Ominously for the economy, the Baltic Dry Index BADI of shipping capacity suffered its biggest one day drop since records began on Wednesday, down 5.74 percent and following similar heavy falls on Friday and Tuesday. The index is down almost 20 percent since January 1.
Because trade travels on ships, the Baltic index is often a good indicator of forward demand, both for natural resources and finished goods. Interestingly, the Baltic index continued to climb as the credit crisis unfolded through the summer, supported by strong economic growth in emerging markets.
Tim Lee of pi Economics in Greenwich, Connecticut, thinks prices of many assets and commodities will fall strongly in what he calls an "incipient deflation".
"Ignore gold, ignore oil: they are lagging indicators of the excessively loose central bank policies we had in the past," Lee said.
"The leading edge that is really telling us what is going on is the government bond market and property prices."
Yields on 10-year U.S. treasuries have fallen as low at 3.69 percent, down almost a half a percent since late December.

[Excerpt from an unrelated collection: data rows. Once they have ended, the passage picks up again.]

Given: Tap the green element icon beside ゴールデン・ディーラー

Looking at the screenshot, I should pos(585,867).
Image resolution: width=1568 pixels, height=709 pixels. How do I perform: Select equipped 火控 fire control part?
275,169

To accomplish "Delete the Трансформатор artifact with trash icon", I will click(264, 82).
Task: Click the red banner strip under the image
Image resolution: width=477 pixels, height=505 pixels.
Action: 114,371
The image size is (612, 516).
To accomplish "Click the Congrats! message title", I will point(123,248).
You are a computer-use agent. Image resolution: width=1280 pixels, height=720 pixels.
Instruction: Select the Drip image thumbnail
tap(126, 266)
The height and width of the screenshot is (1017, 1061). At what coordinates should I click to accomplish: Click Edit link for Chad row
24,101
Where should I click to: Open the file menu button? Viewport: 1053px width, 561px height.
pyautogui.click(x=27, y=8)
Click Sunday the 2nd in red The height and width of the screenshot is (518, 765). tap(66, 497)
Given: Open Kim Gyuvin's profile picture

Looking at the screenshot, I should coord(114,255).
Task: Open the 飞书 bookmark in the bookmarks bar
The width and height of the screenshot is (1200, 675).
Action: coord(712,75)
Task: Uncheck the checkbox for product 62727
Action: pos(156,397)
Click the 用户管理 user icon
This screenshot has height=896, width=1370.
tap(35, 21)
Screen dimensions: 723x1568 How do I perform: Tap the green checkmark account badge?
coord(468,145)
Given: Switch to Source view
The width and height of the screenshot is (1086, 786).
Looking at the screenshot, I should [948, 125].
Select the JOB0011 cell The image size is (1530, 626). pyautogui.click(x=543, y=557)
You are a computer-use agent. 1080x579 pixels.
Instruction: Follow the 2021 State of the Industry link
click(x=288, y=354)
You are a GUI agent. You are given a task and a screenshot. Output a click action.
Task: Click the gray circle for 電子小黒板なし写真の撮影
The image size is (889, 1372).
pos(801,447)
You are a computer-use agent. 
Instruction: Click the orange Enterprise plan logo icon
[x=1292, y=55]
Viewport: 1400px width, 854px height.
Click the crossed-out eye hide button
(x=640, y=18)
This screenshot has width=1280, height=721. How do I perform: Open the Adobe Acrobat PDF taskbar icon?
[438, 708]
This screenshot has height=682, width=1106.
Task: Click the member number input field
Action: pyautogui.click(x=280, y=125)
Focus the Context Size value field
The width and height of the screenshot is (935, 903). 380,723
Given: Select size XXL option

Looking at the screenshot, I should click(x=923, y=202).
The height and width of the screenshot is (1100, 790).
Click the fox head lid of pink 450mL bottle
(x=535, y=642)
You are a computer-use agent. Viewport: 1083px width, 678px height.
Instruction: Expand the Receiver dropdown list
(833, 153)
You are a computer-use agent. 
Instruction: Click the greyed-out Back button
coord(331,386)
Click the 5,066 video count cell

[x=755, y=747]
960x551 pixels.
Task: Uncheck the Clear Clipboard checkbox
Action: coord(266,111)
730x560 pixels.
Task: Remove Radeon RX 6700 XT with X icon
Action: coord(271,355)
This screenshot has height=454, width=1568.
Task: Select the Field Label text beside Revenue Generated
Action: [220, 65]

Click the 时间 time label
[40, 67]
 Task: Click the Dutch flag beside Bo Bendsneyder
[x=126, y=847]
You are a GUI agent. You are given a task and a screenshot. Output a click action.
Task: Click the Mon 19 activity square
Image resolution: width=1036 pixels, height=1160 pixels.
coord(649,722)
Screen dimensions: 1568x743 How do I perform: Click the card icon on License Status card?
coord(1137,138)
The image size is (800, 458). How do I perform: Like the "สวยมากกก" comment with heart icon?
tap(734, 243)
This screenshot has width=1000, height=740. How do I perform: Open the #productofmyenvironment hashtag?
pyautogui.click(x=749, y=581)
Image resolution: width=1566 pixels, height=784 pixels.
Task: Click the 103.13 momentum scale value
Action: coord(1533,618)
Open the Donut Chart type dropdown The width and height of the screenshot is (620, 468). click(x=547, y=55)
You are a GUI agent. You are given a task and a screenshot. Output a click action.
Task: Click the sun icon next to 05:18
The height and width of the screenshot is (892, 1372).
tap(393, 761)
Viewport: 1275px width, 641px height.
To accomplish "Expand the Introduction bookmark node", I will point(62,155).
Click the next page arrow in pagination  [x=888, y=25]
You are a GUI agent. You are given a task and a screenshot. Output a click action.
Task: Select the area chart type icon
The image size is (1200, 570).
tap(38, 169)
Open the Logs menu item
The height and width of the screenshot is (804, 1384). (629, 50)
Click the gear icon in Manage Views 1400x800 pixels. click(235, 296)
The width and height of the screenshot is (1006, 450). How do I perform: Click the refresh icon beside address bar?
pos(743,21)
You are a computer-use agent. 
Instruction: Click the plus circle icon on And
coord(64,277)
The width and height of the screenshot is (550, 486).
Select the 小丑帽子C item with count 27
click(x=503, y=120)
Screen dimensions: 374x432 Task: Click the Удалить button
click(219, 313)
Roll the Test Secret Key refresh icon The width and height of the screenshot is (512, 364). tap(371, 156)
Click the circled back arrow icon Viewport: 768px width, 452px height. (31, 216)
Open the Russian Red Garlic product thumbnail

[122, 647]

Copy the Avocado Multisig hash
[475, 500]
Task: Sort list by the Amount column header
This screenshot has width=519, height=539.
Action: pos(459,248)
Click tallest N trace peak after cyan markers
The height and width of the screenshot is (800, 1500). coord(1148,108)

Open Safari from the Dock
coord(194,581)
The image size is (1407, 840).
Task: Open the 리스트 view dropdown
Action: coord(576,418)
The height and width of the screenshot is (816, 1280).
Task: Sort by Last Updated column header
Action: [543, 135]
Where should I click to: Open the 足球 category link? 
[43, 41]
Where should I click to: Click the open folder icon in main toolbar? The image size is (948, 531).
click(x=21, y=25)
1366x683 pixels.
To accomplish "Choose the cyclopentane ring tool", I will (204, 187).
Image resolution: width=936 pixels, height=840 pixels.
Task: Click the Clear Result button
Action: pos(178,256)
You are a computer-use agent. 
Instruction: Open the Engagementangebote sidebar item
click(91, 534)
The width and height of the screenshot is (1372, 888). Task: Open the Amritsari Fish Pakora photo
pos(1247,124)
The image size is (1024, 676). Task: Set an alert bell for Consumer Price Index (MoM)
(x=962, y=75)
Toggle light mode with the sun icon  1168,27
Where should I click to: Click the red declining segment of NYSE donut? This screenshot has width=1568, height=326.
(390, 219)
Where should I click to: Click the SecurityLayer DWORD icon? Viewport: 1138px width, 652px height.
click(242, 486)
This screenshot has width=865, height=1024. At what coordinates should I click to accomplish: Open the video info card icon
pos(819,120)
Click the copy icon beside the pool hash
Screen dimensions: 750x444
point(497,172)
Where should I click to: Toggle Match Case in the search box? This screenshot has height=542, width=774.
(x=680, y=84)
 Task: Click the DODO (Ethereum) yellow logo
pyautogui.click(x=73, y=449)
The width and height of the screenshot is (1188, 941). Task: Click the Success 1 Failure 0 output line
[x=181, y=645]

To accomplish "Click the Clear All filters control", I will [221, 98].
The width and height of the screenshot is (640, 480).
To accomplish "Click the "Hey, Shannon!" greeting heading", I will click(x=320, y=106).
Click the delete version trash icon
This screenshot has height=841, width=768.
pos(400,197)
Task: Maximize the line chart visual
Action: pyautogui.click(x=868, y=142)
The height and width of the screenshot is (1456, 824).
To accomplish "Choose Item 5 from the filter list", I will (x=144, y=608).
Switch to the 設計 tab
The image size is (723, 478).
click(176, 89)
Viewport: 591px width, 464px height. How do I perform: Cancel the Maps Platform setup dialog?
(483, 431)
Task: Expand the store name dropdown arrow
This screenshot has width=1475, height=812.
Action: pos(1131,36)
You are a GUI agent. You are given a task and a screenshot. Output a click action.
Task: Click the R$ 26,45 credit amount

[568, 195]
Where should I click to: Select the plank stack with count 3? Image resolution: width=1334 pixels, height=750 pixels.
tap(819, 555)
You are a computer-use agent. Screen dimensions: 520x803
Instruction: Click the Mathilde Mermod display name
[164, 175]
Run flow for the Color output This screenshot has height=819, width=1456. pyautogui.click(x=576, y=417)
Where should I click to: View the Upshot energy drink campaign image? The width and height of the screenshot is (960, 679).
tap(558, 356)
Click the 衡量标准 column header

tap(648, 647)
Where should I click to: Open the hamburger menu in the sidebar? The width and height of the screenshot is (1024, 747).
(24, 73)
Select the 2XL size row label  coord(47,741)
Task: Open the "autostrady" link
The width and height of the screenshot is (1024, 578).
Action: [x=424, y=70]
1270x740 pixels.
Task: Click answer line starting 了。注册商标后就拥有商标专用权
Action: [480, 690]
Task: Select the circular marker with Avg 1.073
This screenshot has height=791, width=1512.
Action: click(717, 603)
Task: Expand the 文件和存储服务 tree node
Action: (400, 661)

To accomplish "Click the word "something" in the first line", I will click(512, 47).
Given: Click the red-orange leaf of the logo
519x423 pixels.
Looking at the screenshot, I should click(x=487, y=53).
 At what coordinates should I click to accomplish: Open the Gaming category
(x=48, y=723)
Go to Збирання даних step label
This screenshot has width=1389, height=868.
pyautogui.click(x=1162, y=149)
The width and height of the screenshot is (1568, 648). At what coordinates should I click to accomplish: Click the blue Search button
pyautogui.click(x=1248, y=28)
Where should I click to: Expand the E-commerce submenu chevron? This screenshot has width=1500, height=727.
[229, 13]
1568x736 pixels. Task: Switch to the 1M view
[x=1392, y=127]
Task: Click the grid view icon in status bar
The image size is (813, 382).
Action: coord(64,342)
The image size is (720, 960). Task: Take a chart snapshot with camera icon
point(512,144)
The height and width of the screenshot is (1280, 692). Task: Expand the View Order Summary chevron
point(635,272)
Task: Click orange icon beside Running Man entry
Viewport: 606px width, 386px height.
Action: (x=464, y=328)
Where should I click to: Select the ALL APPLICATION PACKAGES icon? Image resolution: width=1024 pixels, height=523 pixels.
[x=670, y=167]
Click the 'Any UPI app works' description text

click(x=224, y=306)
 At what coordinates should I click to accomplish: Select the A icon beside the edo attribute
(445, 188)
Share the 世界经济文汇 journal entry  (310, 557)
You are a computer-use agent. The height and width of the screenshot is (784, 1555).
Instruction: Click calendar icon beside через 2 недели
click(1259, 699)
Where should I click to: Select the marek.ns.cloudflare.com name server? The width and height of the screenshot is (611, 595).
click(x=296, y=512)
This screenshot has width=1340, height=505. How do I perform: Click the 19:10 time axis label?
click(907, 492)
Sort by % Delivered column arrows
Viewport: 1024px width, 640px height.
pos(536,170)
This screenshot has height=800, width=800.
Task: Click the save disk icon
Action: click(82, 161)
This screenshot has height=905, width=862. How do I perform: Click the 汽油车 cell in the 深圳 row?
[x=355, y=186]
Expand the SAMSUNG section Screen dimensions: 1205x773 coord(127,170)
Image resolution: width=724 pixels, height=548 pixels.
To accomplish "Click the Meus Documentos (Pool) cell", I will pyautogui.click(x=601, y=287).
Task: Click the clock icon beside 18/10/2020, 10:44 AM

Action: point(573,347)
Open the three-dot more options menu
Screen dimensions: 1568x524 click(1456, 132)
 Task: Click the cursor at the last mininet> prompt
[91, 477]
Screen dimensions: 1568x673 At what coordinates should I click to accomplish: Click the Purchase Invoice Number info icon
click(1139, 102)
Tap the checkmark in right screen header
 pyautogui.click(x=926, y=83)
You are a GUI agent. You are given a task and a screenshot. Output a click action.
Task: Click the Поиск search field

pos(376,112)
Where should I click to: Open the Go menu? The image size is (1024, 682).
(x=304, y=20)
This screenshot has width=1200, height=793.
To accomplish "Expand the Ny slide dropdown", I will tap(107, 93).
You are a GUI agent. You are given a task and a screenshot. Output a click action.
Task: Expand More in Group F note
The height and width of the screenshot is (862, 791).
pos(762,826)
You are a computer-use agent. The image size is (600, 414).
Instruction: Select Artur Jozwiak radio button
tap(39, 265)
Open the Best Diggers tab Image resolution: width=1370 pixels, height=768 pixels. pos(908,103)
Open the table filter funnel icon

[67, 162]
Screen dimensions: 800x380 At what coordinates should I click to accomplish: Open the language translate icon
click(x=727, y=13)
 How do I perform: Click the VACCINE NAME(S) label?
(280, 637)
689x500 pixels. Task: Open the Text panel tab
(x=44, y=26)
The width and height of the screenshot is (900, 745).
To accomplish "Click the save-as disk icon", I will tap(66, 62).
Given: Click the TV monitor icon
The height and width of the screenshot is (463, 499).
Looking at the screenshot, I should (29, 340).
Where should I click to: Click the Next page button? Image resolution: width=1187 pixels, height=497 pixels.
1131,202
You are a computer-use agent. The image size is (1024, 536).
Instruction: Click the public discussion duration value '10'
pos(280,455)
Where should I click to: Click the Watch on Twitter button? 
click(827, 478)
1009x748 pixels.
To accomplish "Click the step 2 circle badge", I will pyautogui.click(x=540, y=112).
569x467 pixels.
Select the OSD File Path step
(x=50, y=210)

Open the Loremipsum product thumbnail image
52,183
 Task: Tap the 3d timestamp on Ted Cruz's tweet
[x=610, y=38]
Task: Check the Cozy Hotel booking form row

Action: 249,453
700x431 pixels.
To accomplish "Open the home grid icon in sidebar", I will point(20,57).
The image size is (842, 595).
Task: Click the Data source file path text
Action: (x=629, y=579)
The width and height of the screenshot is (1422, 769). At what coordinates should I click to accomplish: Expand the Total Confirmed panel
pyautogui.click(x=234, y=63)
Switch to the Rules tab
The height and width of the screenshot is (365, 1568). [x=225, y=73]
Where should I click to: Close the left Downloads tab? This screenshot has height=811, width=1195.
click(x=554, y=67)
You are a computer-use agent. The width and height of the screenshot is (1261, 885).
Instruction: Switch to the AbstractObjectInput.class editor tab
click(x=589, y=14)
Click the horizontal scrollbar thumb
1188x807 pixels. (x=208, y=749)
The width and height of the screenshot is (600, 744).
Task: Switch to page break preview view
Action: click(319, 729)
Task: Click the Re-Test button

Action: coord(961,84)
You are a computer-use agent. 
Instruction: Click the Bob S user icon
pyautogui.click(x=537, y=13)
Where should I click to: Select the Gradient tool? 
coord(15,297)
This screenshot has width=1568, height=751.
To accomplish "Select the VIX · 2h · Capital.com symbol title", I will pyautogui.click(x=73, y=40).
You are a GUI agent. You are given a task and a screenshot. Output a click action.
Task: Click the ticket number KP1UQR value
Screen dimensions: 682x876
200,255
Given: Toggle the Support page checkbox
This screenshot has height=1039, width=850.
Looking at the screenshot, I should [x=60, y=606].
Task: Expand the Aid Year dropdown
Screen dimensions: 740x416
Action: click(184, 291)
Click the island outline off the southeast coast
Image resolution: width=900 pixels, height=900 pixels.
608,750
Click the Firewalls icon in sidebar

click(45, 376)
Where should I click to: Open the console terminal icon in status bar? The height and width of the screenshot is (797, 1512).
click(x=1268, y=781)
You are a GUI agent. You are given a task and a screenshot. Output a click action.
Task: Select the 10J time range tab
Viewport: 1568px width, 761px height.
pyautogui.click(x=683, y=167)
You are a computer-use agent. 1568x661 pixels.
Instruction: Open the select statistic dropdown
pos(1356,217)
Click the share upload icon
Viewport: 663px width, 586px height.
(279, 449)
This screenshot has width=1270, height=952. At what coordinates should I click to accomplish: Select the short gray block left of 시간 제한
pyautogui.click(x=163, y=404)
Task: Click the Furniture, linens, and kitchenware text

The credit crunch is breeding new areas of concern, such as credit cards and commercial loans. Another round of losses in a new area would further dampen credit.
Citibank has more than doubled its loan loss reserve ratio on U.S. consumer debt since the end of the second quarter, with the sharpest move in the past three months.
Then there is the risk that cuts in U.S. interest rates will unravel what is perhaps the world's biggest leveraged bet, the use of carry trades, according to Lee of pi Economics.
Estimated at as much as $1 trillion, carry trades involve borrowing cheaply in yen or other currencies such as Swiss franc that have low interest rates in order to invest in higher yielding currencies, or indeed in anything else the borrower hopes will go up.
Both the yen and the Swiss franc have rallied sharply against the dollar in recent days driven by expectations of much lower rates in the U.S.
If funding currencies like the yen and franc continue to rise, borrowers could sustain big losses. For example, many Hungarians have taken out mortgages in Swiss francs and many Korean corporations have funded in yen. Strong moves upward in the currency they borrowed may leave them unable to carry the debt.
"As the carry trade unwinds, liquidations and asset sales will push prices (down) further," Lee said.
It seems clear that, as with the credit-fuelled boom that preceded it, the bust has taken on a life of its own.